As farms dying or Hofsterben one caused by various causes massive task of agricultural enterprises designated. A common cause is a lack of profitability . For example, farms have to give up because they are less productive than other competitors in the production of agricultural products. Then they run the risk that the price obtained when selling the produce does not cover the cost of agricultural production.

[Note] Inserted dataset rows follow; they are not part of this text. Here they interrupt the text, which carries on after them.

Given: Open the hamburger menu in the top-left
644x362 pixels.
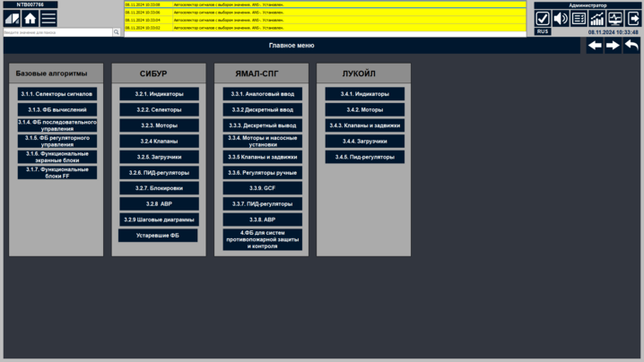Looking at the screenshot, I should 48,18.
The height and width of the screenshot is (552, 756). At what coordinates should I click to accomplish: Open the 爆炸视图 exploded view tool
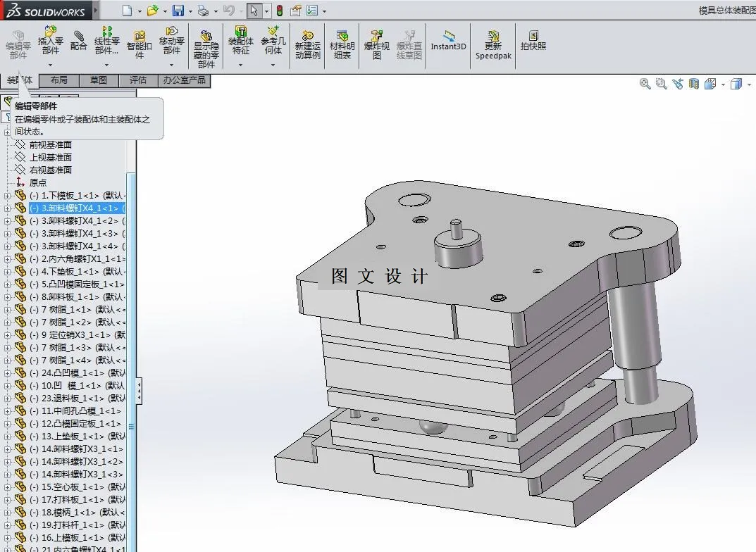coord(376,44)
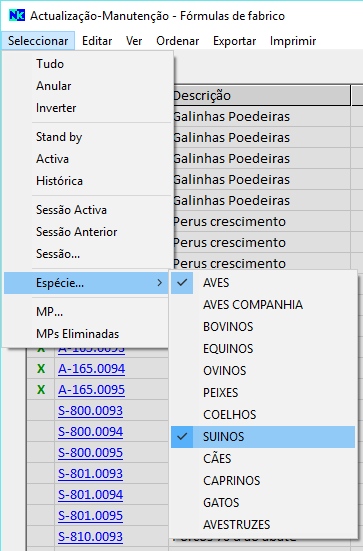363x551 pixels.
Task: Open the Exportar menu
Action: (x=234, y=41)
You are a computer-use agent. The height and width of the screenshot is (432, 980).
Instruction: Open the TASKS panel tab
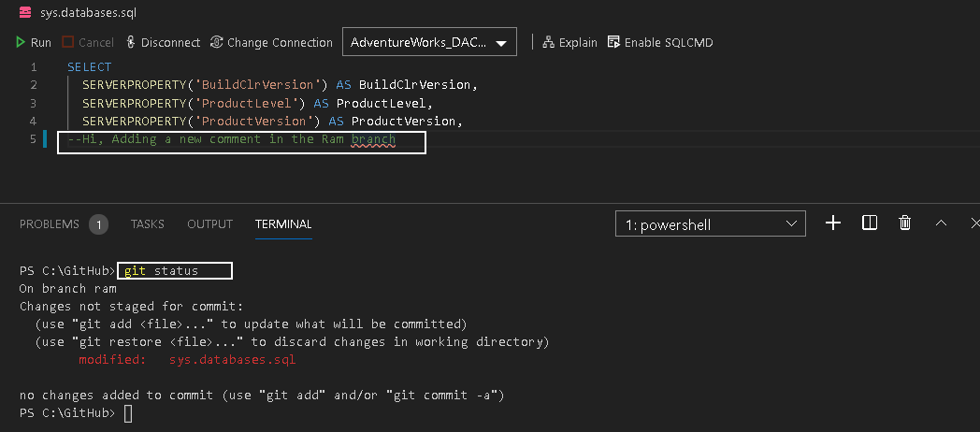[147, 224]
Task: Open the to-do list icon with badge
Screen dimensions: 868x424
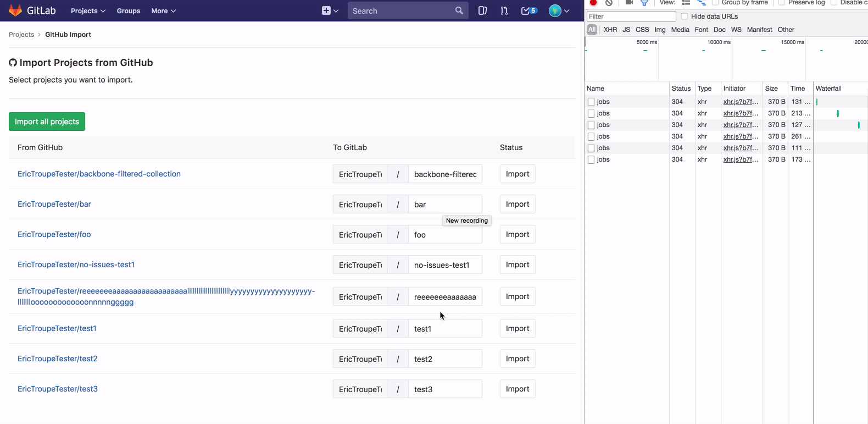Action: [x=528, y=10]
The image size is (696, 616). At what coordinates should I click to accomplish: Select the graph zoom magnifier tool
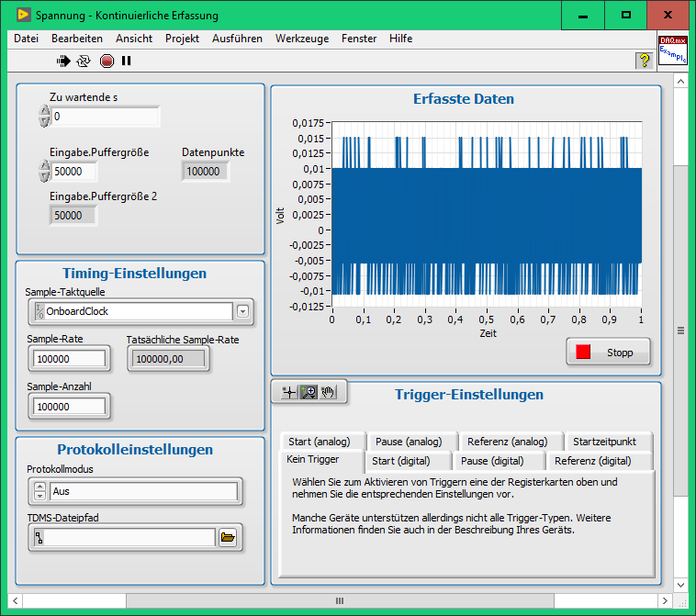click(308, 392)
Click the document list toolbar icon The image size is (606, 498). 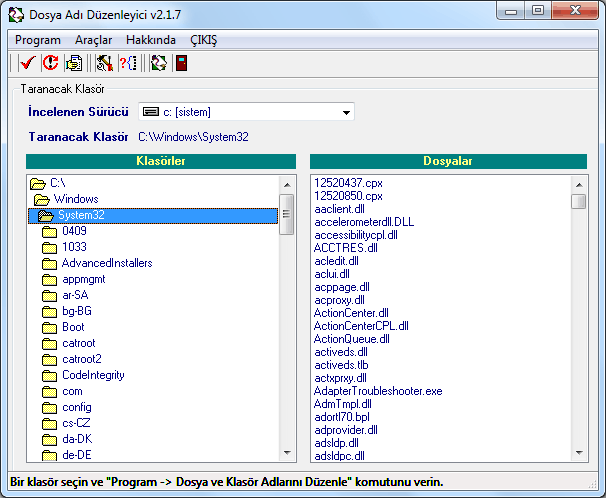[x=74, y=63]
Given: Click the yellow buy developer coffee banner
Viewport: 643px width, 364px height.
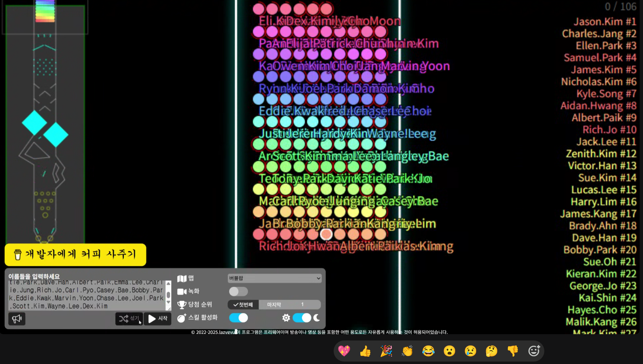Looking at the screenshot, I should tap(75, 254).
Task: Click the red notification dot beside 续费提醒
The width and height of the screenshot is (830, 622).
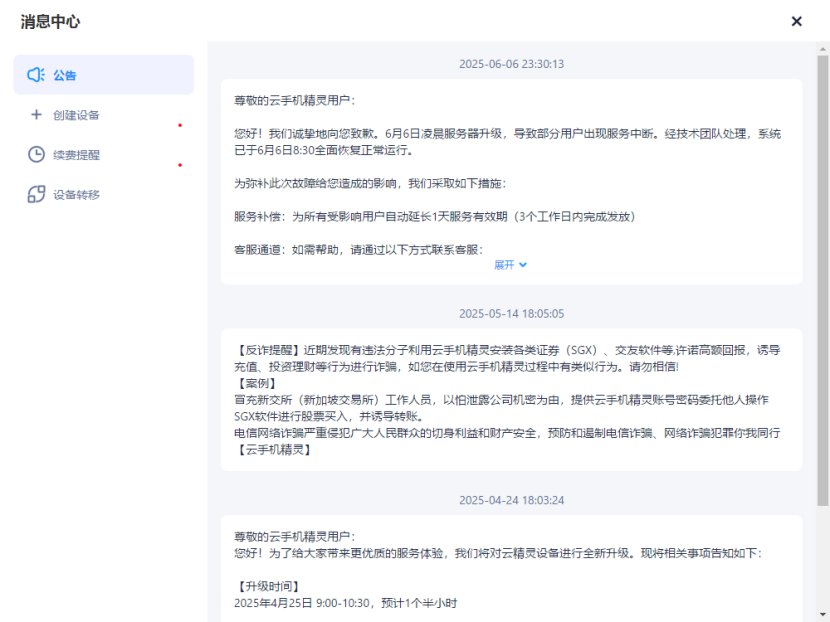Action: pyautogui.click(x=180, y=165)
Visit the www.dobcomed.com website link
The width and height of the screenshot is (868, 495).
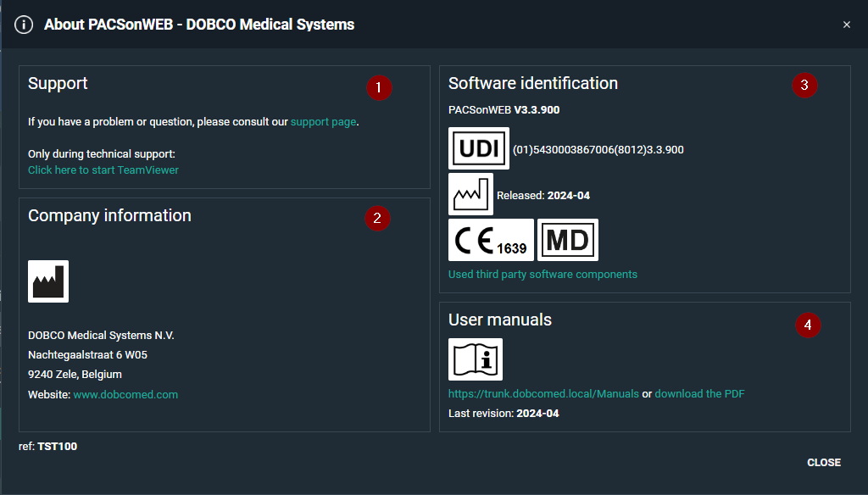(125, 395)
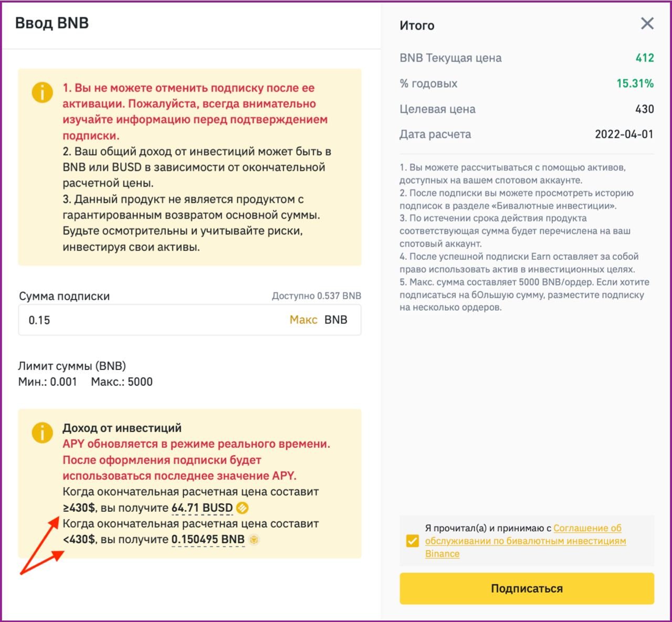672x622 pixels.
Task: Open the Соглашение об обслуживании link
Action: 526,534
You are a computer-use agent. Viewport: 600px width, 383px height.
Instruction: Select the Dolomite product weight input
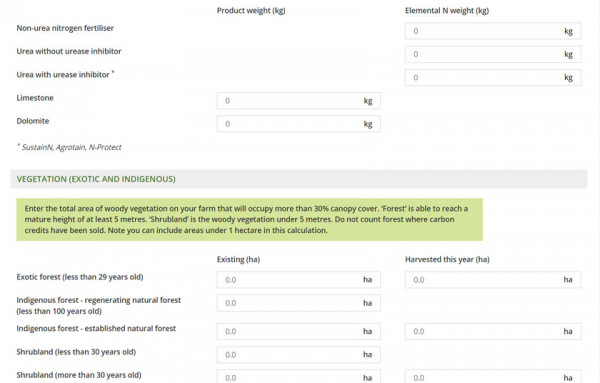pos(298,124)
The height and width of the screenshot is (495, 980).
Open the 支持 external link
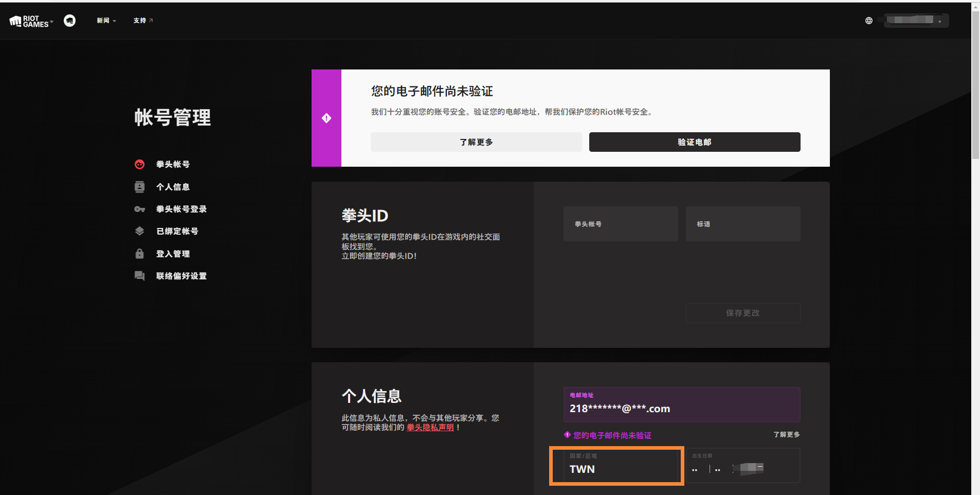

From a historical point of view, today's farm deaths are a long-term consequence of the agricultural technological revolution in the 19th and 20th centuries and the industrialization of agriculture over the last few decades. These developments were characterized by mechanization (through innovations in agricultural engineering ) and chemization ( e.g. through the introduction of synthetic nitrogen fertilizers ). The resulting opportunities to increase productivity determined from then on competition and the existence of farms.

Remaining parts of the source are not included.